___ 本文

用意されているボディカラーは「ホワイトパール」「ライトブルーメタリック」「シルバーマイカメタリック」の3色だが、コミューターデラックスのみバンパーが黒となる。乗車定員は、コミューターデラックス15人、GLグランディア12人、GLグランディアツアラーが14人となる。
エンジンは全て2,755cc4バルブDOHCディーゼルターボエンジン(1GD FTV)が搭載されているが、それぞれのグレードでチューニングが異なっている。
用意されているユニットの諸元は、コミューターデラックスとGLグランディアが最高出力176ps/3,400rpm、最大トルク420N・m/1,400rpm-2,600rpm(6MT)450N・m/1,400rpm-2,400rpm(GLグランディア6速AT)、GLグランディアツアラーが最高出力163ps/3,600rpm、最大トルク420N・m/1,400rpm-2,200rpmとなる。
意外にも、新型ハイエースで上級グレードのGLグランディアツアラーの馬力が低くなっているのに加え、最大トルクのパワーバンドも狭くなっている。
ブレーキは、フロントにベンチレーテッドディスク、リアにはドラムブレーキを採用しているが、上級グレードのGLグランディアツアラーには前後ともにベンチレーテッドディスクが採用されており、他の2グレードと差別化が図られている。

______
___ 手元の情報

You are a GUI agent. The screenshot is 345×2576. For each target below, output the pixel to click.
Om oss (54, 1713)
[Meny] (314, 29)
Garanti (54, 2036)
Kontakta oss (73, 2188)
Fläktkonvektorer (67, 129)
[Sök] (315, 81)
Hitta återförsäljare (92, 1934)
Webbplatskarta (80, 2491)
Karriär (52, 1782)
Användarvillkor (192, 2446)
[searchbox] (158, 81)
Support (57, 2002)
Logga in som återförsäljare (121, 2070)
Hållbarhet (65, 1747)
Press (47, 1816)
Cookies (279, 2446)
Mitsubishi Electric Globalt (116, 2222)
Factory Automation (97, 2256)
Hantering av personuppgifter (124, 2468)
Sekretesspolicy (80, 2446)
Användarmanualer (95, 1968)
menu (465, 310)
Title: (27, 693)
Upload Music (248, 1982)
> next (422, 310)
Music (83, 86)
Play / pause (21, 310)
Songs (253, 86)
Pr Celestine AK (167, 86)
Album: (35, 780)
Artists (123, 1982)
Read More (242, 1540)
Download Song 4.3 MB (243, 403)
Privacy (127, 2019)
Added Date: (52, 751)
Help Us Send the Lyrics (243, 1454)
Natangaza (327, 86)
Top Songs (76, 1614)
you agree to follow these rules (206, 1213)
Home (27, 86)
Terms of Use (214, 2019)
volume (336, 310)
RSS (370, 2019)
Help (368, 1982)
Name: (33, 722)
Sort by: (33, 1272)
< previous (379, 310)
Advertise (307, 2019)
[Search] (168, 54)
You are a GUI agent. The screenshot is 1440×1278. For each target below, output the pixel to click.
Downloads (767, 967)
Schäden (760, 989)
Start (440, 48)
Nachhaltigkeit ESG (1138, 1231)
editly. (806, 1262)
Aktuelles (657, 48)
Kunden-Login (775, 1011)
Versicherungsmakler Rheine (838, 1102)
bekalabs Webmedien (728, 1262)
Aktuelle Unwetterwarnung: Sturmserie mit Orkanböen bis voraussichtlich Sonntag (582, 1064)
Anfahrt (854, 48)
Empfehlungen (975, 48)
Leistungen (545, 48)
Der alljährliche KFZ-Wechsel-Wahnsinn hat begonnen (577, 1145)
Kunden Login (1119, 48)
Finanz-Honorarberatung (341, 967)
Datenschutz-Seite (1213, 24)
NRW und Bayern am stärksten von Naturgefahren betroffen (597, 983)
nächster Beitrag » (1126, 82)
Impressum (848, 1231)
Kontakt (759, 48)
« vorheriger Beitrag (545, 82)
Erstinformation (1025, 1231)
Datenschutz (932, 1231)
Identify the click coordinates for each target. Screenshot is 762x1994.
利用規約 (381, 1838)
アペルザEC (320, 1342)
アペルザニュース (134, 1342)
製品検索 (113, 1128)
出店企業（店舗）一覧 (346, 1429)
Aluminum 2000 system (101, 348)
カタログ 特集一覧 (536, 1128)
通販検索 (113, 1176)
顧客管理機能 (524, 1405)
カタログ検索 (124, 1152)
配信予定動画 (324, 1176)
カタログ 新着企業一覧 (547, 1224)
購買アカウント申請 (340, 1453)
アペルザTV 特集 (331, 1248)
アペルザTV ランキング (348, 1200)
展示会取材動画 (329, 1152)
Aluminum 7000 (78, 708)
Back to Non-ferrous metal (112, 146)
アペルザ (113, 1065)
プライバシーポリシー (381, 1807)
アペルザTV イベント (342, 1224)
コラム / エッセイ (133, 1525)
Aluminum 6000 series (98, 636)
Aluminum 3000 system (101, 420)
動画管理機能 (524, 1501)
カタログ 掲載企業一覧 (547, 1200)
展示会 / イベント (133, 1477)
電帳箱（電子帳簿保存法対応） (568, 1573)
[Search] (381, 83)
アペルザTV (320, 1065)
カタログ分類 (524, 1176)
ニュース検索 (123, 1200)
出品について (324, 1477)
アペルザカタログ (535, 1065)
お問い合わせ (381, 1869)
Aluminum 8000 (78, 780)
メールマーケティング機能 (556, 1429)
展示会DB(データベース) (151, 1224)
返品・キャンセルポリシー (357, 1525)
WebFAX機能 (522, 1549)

______

やること
**A)** 新型ハイエースの文章と照らし合わせて、次の(i)〜(iii)がそれぞれ合っているかを「はい」か「いいえ」で答え、決め手になる文章中の言葉をそのまま引用してください。
(i) GLグランディアの乗車定員は12人である。
(ii) コミューターデラックスの最高出力は、GLグランディアツアラーより低い。
(iii) GLグランディアツアラーは、リアにドラムブレーキを使っている。
**B)** 新型ハイエースの文章を、最後の文の後から書き継いでください。

タスクごとの答え
**A)**
(i) はい。「GLグランディア12人」
(ii) いいえ。「コミューターデラックスとGLグランディアが最高出力176ps/3,400rpm」「GLグランディアツアラーが最高出力163ps/3,600rpm」
(iii) いいえ。「GLグランディアツアラーには前後ともにベンチレーテッドディスクが採用されており」

**B)**
内装を見ると、運転席から助手席まで幅広のオーバーヘッドコンソールが装備され、横長の荷物も収納可能。また、センタ―コンソールは深さがあるため多くの荷物を収納できる。そしてバックミラーは、電子インナーミラーを採用しているため、後方の確認もしやすい。
便利機能としては、乗員スペースにUSBジャックが備え付けられており、乗客として乗った人たちもスマホなどの充電が可能となっている。当然フロントにもUSBジャックが付いている。
またステップには滑り止めが施されているのと、ドアにはパッセンジャーグリップがあるので乗り降りも安心。そして、乗車してからもシート肩にグリップが付いており、足腰が弱い人の車内移動も楽にできるようになっている。
このように新型ハイエースは、乗客を乗せて快適に移動させるミニバスのような存在となっているのが特徴である。フィリピンでは、生活の中において大人数で移動する機会が多いことと、小学校から車で送迎をするサービスが主流なことから、大型のコミューターの需要があるのだろう。
この新型ハイエースを、日本で仮に導入するとしても、コミュニティーバスやホテル・旅館などの送迎用としては需要が見込めるだろうが、一般的にこれだけの大きな車を購入したい人は少ないだろう。
日本国内で販売されているハイエースで最も近いのが、全長5,380mm、全幅1,880mm、全高2,285mmの大きさを誇る14人乗りのハイエースコミューターとなる。主にバス会社やタクシー会社、そしてホテルや旅館などの送迎に使われている中型免許以上で運転できるハイエースだ。
トヨタフィリピンでは、新型ハイエースを「可能性の再形成」としており、「旅行を快適にする意味をもう一度考える」をスローガンとしていることから、ハイエースの派生モデルと捉えることができる。そしてフィリピンでも日本で現行販売されているハイエースが並行して新車販売が行われていることからも、ハイエースの基本モデルは存続したままだ。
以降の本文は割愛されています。